The caregiver, whose gender and identity were not revealed by Texas Health Presbyterian Hospital Dallas, tested positive for Ebola on Saturday in a preliminary test and is currently in the hospital, in isolation and in stable condition.
AdvertisementA confirmation of the case -- which would be the first contracted on US soil -- by the Centers for Disease Control and Prevention (CDC) is expected later in the day.
A close contact of the health care worker -- who CNN said was a female nurse, citing an unnamed official -- has also been placed in isolation, officials said at a press conference.
"This is not news that should bring about panic," said Dallas county judge Clay Jenkins.
"We expected that something -- that it was possible that a second person could contract the virus."
The worker's family has requested total privacy, he added.
But Dan Varga, the chief clinical officer for Texas Health Resources, said officials were "very concerned" that the worker had apparently contracted the virus despite following safety protocol.
"This individual was following full CDC precautions," he said, noting that the gear would have included a mask, gown, and gloves.
Varga said the health care worker came in contact with Thomas Eric Duncan, who died of Ebola on Wednesday, the second time he came to the hospital.
Duncan was the first case of Ebola diagnosed in the United States.
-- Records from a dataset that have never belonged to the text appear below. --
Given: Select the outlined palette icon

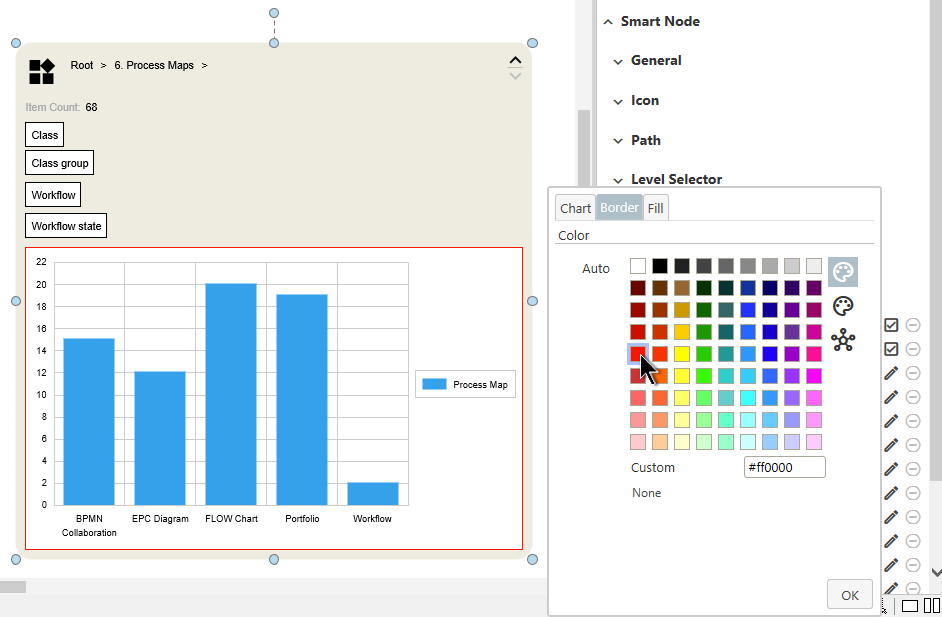Looking at the screenshot, I should pos(843,306).
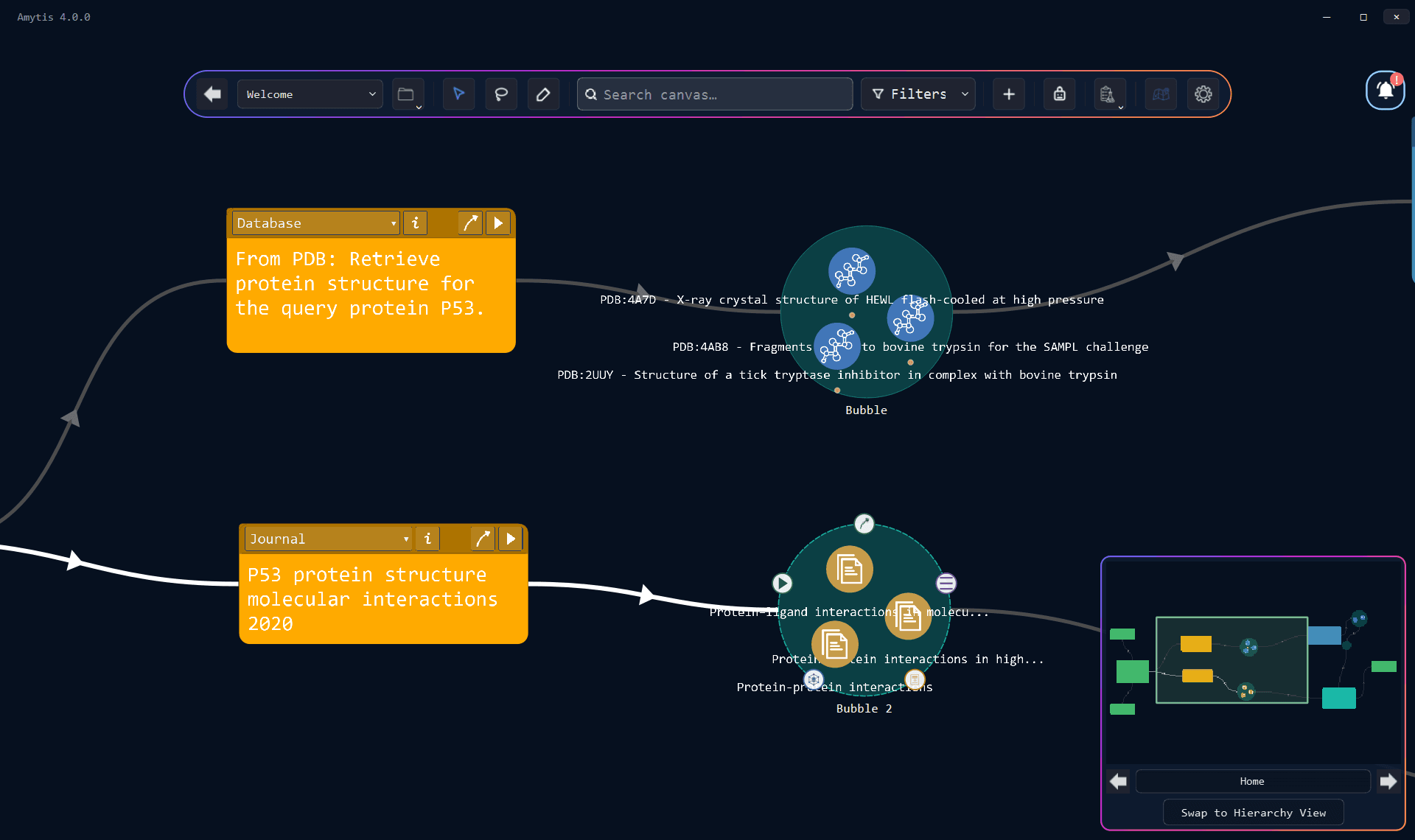Open the menu handle on Bubble 2
1415x840 pixels.
click(x=946, y=584)
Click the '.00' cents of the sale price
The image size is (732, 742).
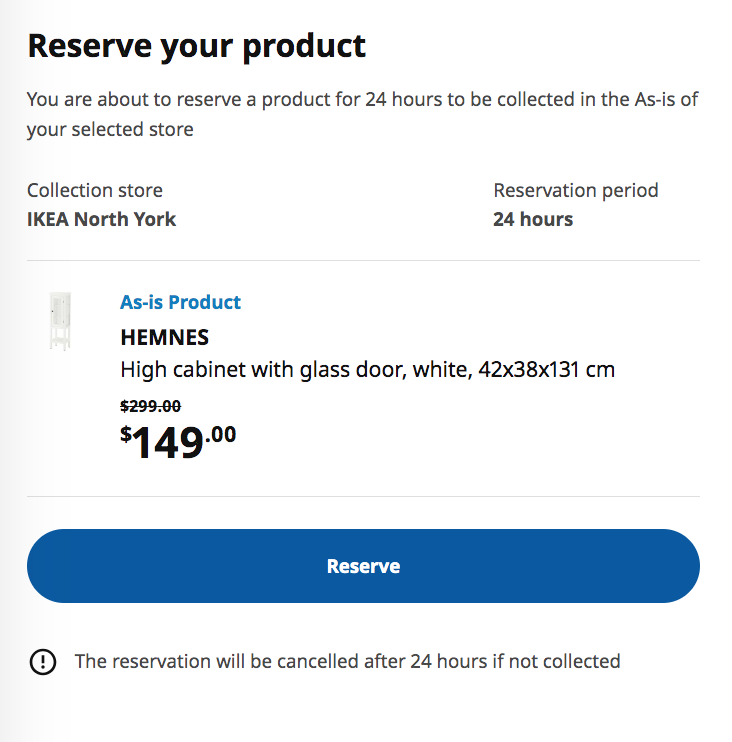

He arrived from Liberia on September 20, and began feeling sick about four days later.
He was initially sent home from a Dallas hospital on September 25 when he sought treatment for a fever an abdominal pain, even though he also told staff of his recent travel to Africa.
He returned by ambulance on September 28 to the same hospital.
Duncan was estimated to have come in contact with about 100 people, and officials narrowed that pool down to 48 in the days after his infection was diagnosed.
The health care worker was not in the high risk group of people, Varga said, but had been asked to check his or her temperature twice daily and report back if any signs of fever, according to a protocol approved by the CDC.
"This health care worker had been under the self-care monitoring regimen recommended by the CDC," said Varga.
The person is the second case of Ebola diagnosed in the United States, as an epidemic spreads in West Africa that has killed more than 4,000 people since the beginning of this year.